For the first set of analyses, information collected using the second section of the "Encuesta inicial sobre intereses, motivaciones y conocimientos previos en MOOC" ("Initial assessment for evaluate interests, motivation and previous knowledge"; EIIMC-MOOC; Valenzuela, Mena, & Ramírez-Montoya, 2017a) was evaluated. This section collects information regarding participants' reported motivation and previous knowledge related to attending this MOOC. The EIIMC-MOOC presents reliability coefficients of α =.898 for the overall structure and α1 =.872, α2 =.879, and αε =.728 for motivation, previous general knowledge (measuring digital skills), and previous specific knowledge factors, respectively (Valdivia Vazquez, Valenzuela, & Ramírez-Montoya, 2017).

For the second set of analyses, we used the "Encuesta final sobre intereses, motivaciones y conocimientos previos en MOOC" ("Ending assessment for interests, motivations, and previous knowledge"; EFMC-MOOC; Valenzuela, Mena, & Ramírez-Montoya, 2017b). The EFMC-MOOC is a mixed-format, 17-item tool designed to evaluate the changes in motivation and knowledge that participants experience after attending a MOOC related to the topic of energy. Given that the EFMC-MOOC was conceived to post-evaluate participants' motivation and knowledge, its second section emulates the EIIMC-MOOC tool in content and format. Examples of the items include "Este curso satisfizo las necesidades de formación que me llevaron a inscribirme en él" ("This course satisfied the training needs that motivated me to enroll in it"; motivation and interests) and "Creo que este curso me permitió adquirir los conocimientos básicos de los contenidos estudiados" ("I believe this course allowed me to acquire basic knowledge from the content explored"; acquired knowledge). Experts in education and methodology have evaluated the EFMC-MOOC for content validity, and its format and content have been piloted to evaluate examinees' comprehension (Valdivia, Valenzuela, & Ramirez-Montoya, 2017). For this study, the second section of the EFMC-MOOC was examined for its psychometric properties (the first section collects demographics).

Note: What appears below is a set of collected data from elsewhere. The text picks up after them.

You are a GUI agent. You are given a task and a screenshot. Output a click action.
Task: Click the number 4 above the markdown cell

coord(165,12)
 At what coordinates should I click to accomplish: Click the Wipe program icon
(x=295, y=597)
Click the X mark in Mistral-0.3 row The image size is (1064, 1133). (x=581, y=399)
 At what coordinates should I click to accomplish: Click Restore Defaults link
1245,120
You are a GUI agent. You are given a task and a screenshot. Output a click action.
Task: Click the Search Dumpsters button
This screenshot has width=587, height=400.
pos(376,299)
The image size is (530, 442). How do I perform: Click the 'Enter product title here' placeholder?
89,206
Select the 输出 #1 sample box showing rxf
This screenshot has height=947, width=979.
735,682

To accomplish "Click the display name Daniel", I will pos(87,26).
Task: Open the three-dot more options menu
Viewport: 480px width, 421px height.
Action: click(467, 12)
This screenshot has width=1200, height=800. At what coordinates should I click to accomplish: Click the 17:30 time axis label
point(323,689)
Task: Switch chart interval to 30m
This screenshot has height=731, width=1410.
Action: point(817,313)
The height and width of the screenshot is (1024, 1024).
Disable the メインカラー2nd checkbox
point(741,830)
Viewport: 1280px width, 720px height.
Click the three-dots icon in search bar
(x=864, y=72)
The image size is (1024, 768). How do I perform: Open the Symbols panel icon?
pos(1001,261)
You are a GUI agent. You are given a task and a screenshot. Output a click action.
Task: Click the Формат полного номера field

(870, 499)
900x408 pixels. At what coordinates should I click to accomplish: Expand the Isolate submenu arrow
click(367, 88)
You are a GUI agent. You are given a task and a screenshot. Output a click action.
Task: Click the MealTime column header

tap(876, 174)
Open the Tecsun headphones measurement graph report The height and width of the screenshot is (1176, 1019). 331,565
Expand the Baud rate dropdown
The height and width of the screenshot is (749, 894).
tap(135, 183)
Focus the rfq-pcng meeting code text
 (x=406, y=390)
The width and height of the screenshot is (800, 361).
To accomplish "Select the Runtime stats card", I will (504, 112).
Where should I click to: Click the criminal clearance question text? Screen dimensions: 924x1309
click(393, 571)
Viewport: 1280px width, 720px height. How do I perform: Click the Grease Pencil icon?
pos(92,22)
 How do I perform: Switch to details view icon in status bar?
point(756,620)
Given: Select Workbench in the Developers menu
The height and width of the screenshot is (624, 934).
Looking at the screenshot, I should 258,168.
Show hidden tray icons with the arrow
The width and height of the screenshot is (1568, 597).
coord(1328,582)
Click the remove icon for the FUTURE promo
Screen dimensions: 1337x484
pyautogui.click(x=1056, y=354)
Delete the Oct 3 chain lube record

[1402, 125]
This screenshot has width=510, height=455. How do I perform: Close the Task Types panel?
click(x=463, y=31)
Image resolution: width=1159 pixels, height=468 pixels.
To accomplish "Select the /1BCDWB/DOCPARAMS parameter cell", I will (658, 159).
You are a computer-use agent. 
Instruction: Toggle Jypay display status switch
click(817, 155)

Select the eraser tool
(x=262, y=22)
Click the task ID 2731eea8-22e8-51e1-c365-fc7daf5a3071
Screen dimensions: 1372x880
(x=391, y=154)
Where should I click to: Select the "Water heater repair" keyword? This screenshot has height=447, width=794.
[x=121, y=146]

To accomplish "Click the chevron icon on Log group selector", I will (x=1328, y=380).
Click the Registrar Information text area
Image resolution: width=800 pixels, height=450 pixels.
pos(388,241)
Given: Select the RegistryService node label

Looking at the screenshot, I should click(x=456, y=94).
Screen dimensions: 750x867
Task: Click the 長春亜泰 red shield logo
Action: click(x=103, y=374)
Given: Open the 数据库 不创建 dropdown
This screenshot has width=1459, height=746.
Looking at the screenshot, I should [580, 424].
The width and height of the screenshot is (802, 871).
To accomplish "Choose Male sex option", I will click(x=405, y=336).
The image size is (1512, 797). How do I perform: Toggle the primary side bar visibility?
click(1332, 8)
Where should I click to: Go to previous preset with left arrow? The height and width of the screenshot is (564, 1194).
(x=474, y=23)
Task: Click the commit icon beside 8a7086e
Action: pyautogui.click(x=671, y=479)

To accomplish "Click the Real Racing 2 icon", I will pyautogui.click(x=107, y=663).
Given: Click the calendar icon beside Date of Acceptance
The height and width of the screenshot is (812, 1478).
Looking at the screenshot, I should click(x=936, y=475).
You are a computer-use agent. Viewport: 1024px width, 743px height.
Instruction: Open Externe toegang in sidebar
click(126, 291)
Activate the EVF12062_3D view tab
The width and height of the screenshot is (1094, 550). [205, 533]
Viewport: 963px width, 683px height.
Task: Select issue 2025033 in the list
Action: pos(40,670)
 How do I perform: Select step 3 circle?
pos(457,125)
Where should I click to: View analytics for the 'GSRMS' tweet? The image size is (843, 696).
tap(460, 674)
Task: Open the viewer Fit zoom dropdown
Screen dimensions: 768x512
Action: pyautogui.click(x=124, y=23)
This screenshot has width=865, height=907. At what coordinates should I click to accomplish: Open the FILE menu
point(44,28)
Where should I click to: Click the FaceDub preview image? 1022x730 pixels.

The EIIMC-MOOC and EFMC-MOOC were administered at the beginning and end of the "La reforma enérgetica y sus oportunidades" (Energetic reform and its opportunities) MOOC using links embedded in the course. These links took participants to an online survey service where directions to answer and statements regarding authorizing the use of information collected and confidentiality were presented for each tool. Participation was voluntary, without incentive, and the time needed to complete the survey was approximately 30 minutes.


Participants from the "La reforma enérgetica y sus oportunidades" MOOC were divided into two groups - participants who completed both tools (completers) and those who completed the initial tool only (noncompleters). The rationale for employing these groups was to create a proxy to consider participants finishing (group 2) and not finishing (group 1) the course. Thus, to identify profile differences and similarities, as a first set of analyses, a series of t-test analyses was conducted for the defined groups across scores for each factor (motivation, previous general knowledge, and previous specific knowledge) measured by the EIIMC-MOOC tool.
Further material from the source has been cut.